Could you copy the material word for word, from the line containing "How do I perform: Click" through the line containing "tap(53, 156)", including both of those lines? Leave the pictures out.

[start Supplied records]

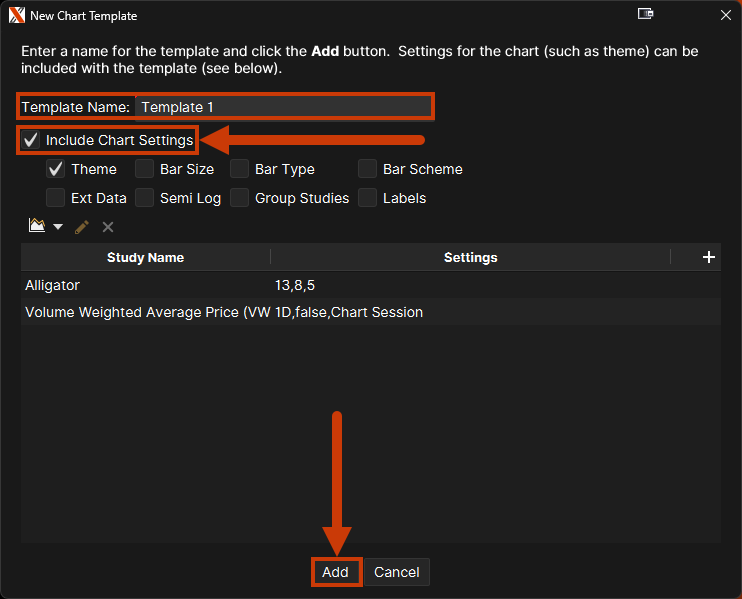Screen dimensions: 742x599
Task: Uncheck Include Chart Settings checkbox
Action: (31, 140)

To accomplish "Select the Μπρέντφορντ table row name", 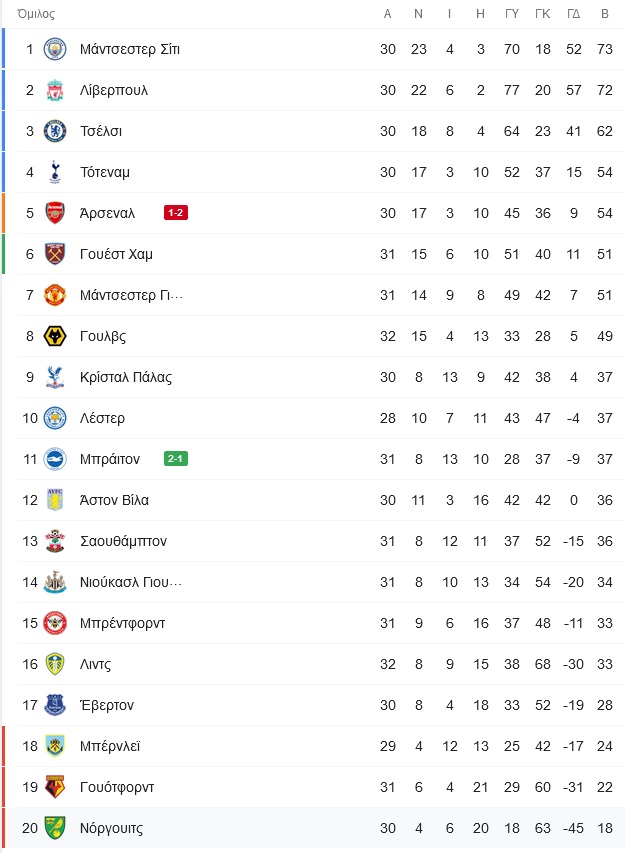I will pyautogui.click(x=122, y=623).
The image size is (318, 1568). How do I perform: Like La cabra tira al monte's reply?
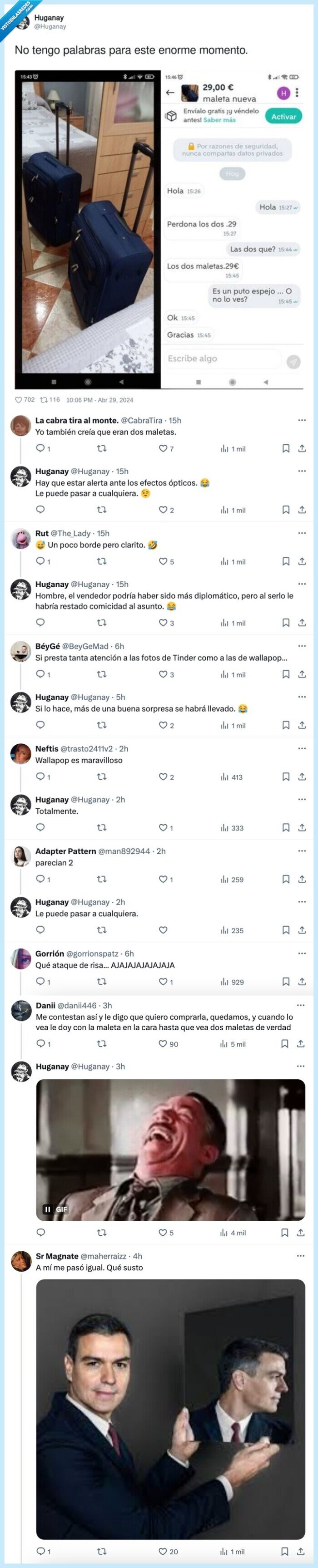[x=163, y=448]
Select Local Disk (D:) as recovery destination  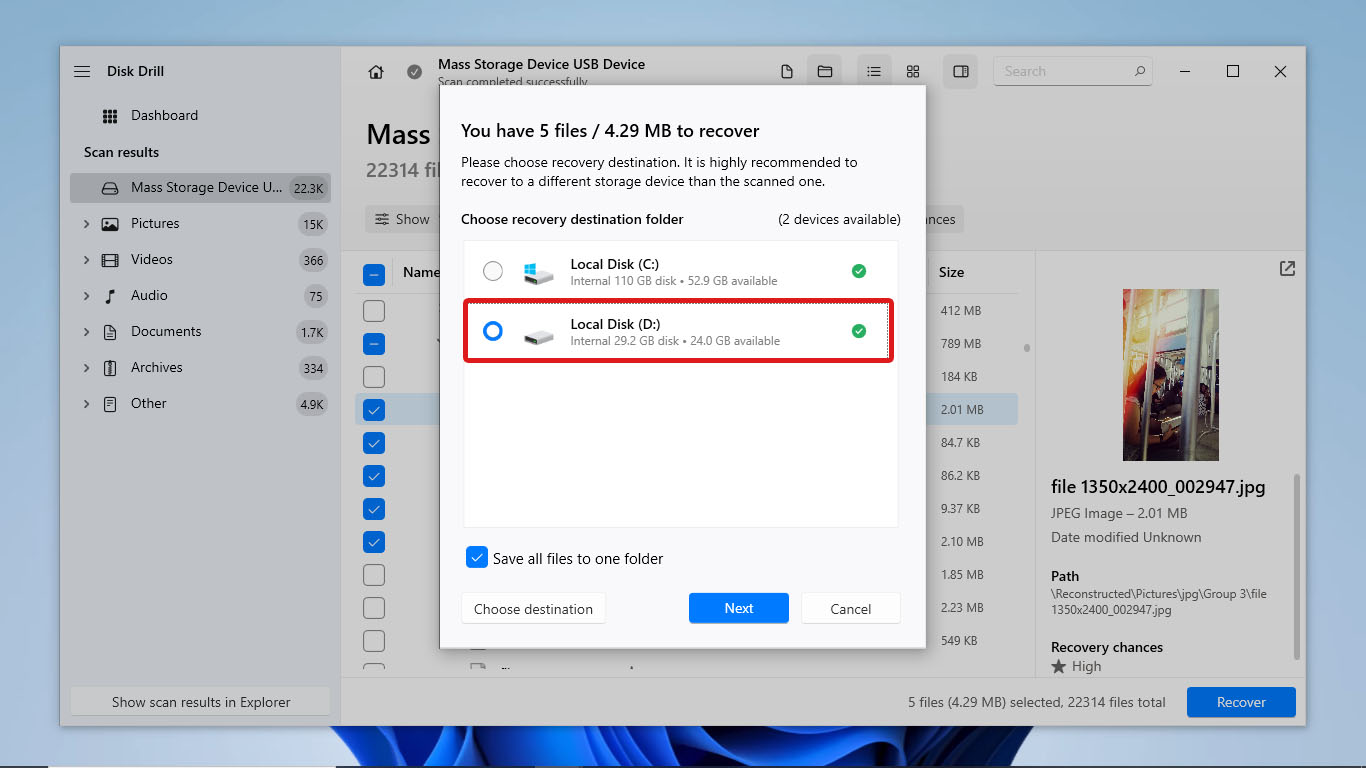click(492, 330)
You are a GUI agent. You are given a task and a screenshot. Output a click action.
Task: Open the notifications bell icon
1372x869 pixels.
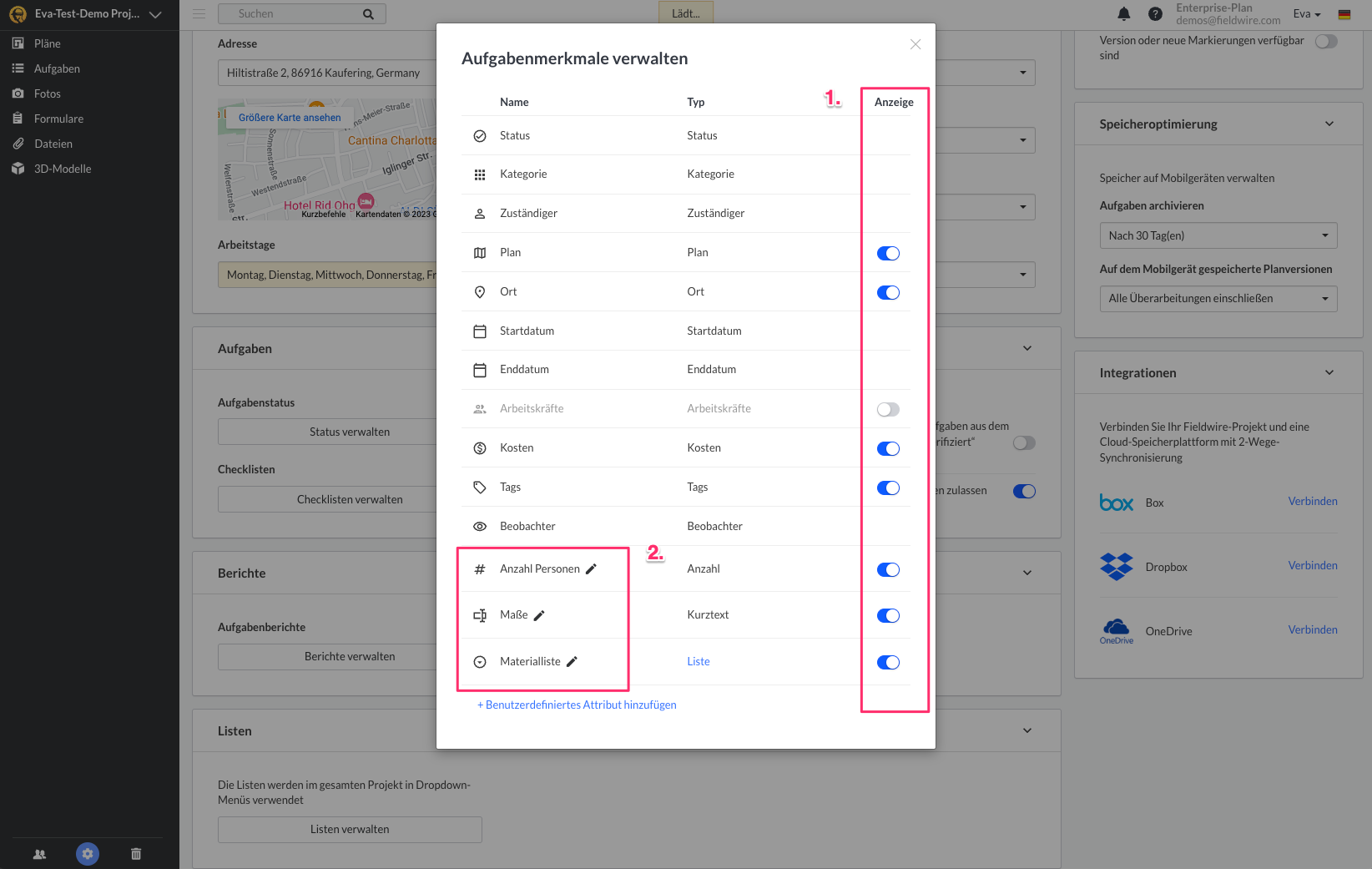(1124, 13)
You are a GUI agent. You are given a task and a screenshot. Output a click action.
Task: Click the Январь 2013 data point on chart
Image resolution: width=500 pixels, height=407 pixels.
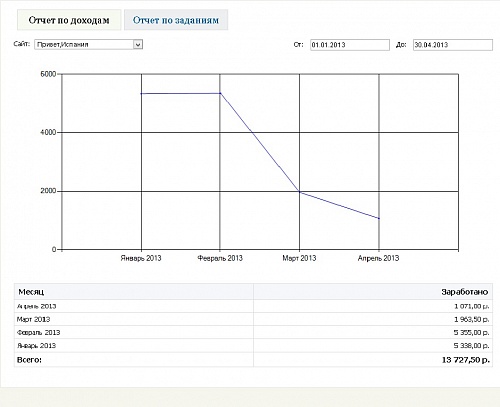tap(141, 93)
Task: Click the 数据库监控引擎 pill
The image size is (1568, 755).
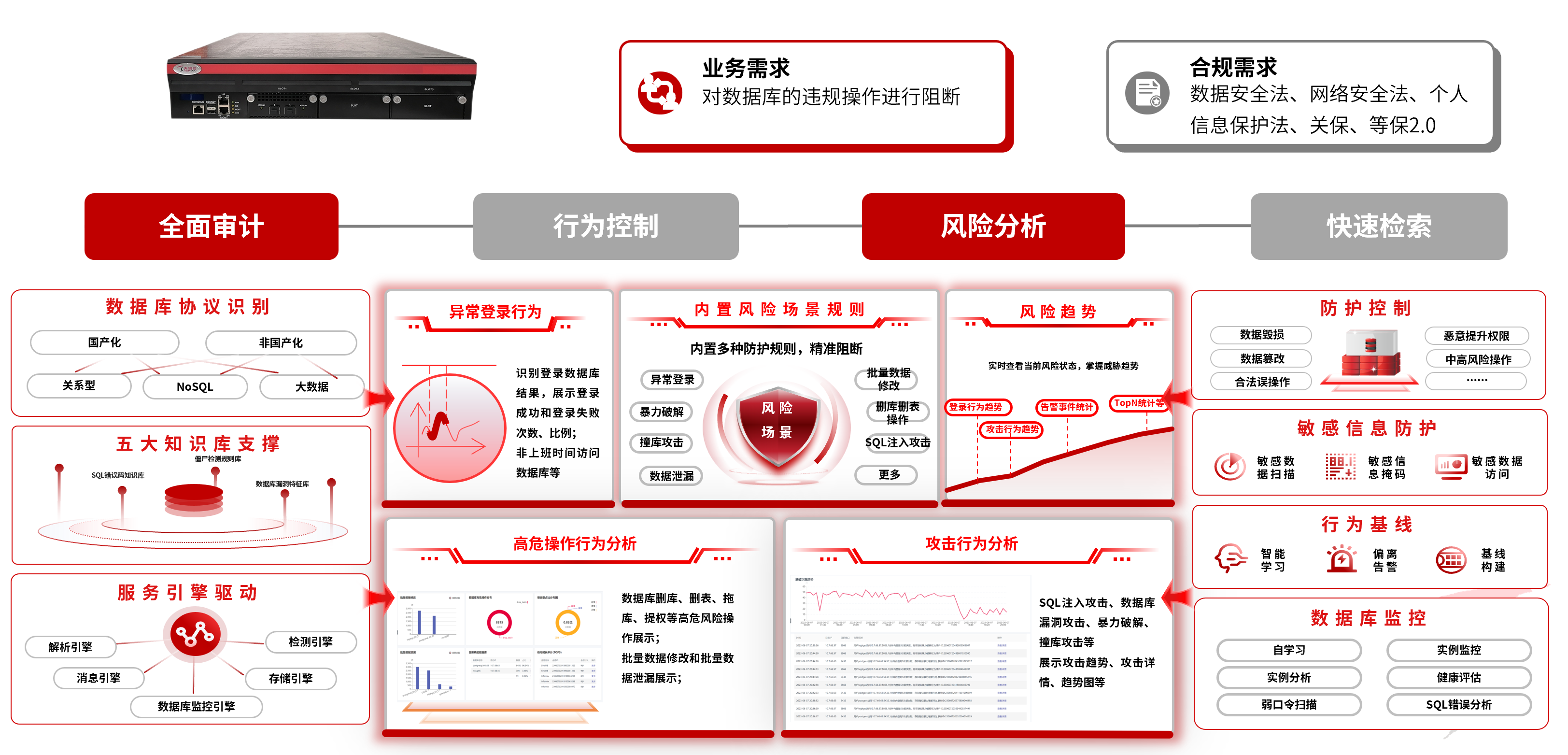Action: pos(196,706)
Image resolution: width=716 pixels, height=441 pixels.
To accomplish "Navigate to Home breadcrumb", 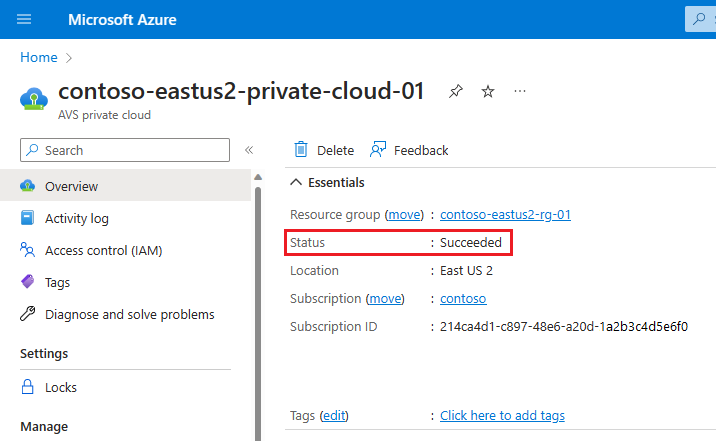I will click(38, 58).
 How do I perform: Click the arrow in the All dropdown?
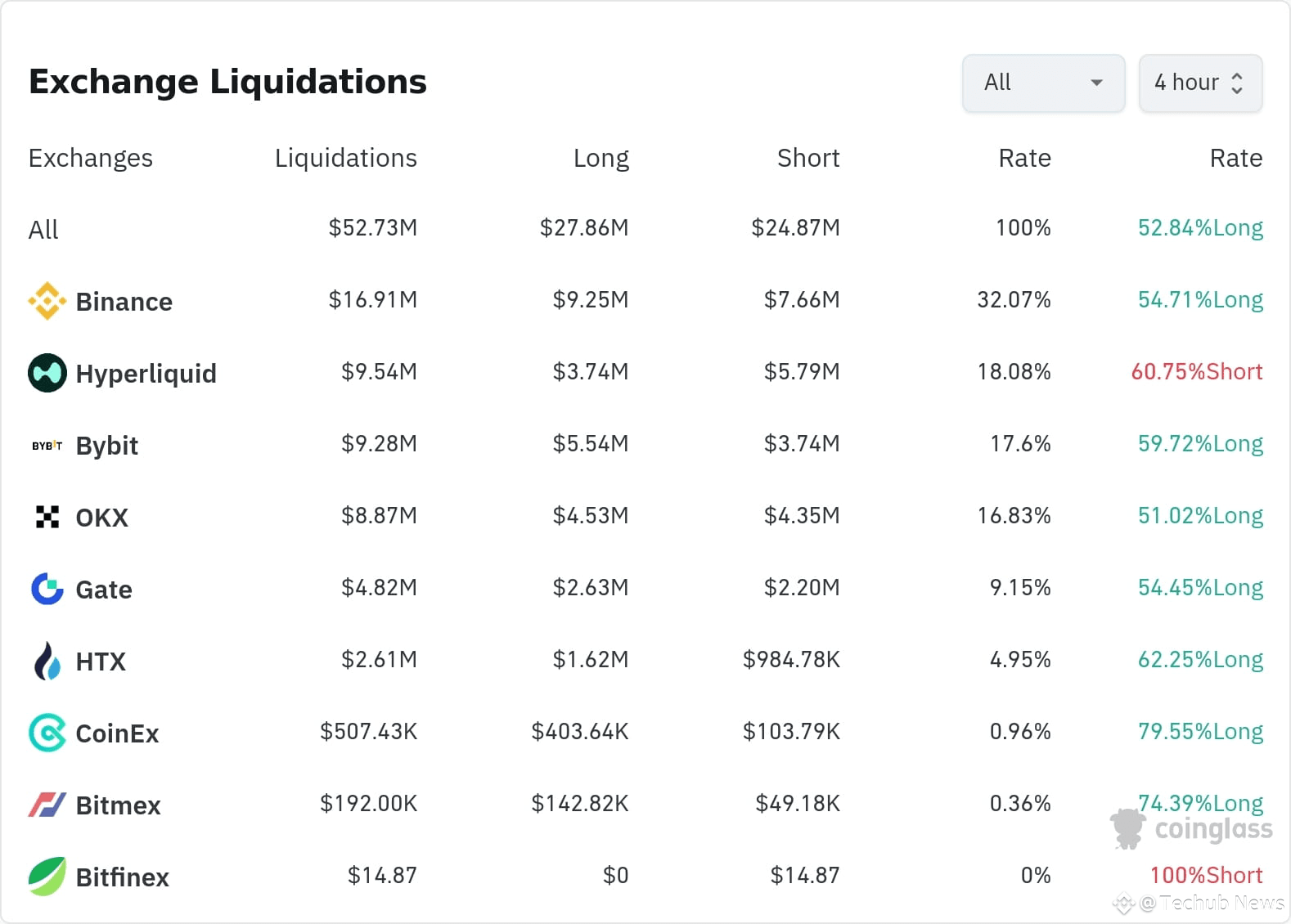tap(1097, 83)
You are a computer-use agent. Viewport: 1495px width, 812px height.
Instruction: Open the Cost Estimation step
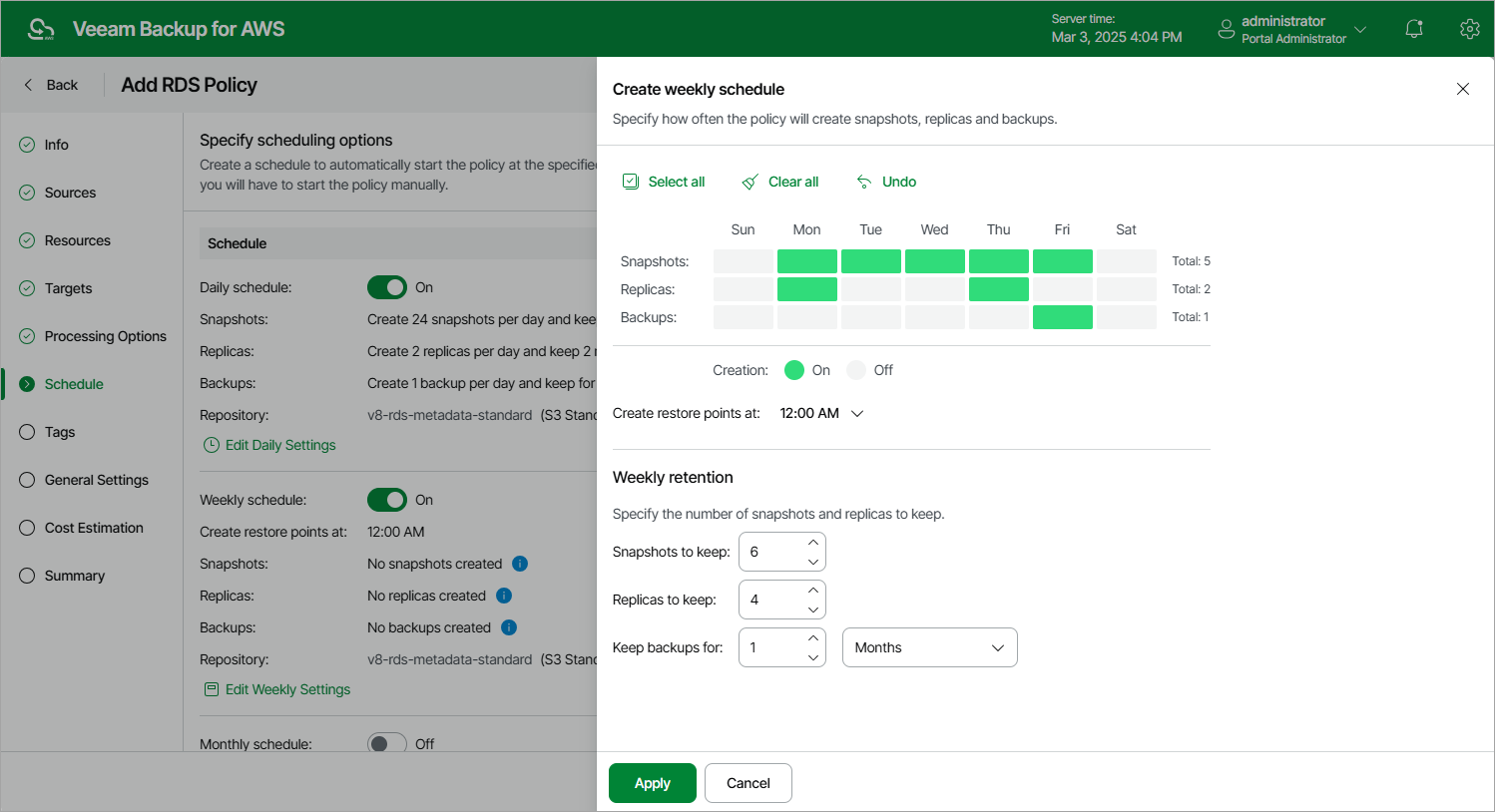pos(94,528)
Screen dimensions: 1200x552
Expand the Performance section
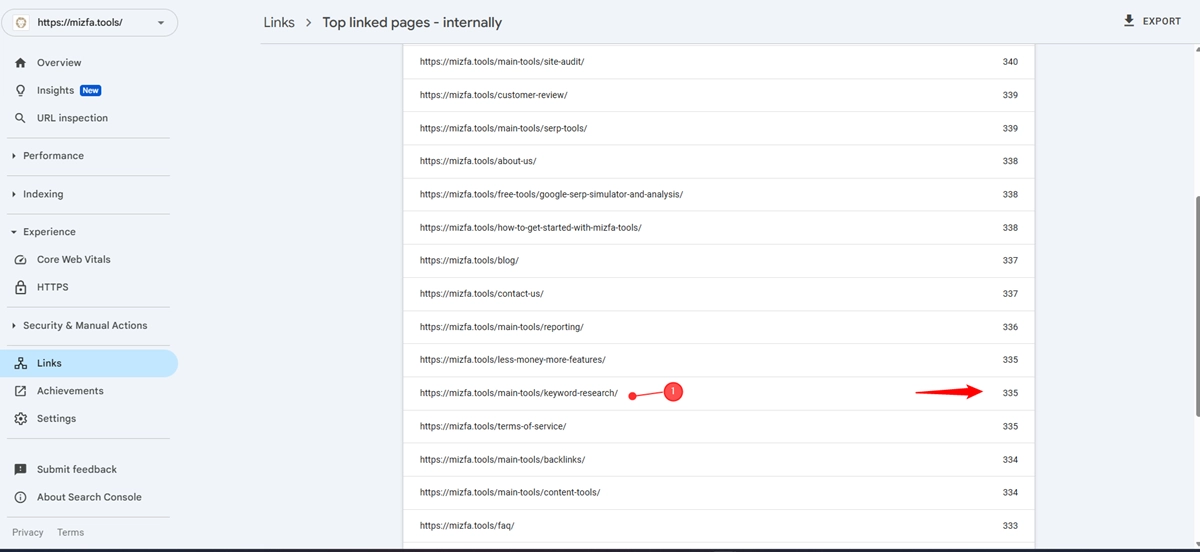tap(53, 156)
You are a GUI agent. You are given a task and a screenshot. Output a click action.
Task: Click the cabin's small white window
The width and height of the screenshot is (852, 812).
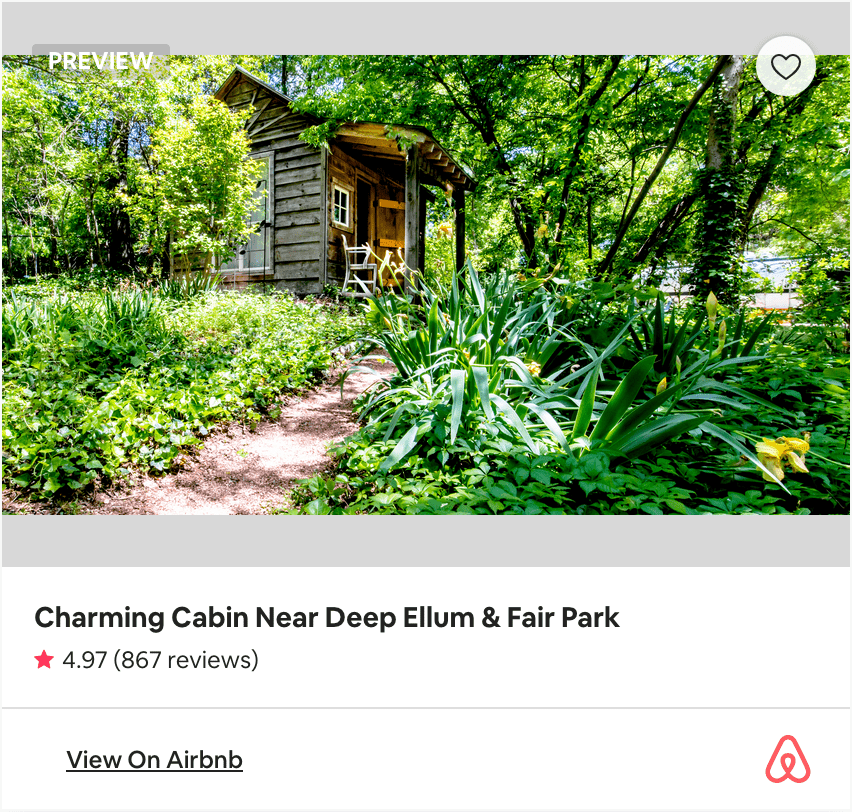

[end Supplied records]

• Exercise result
 How do I perform: Click the arrow in the All dropdown?
tap(1097, 83)
You are a computer-use agent. Viewport: 1495px width, 812px height.
Instruction: Open the Cost Estimation step
pos(94,528)
Screen dimensions: 1200x552
Expand the Performance section
tap(53, 156)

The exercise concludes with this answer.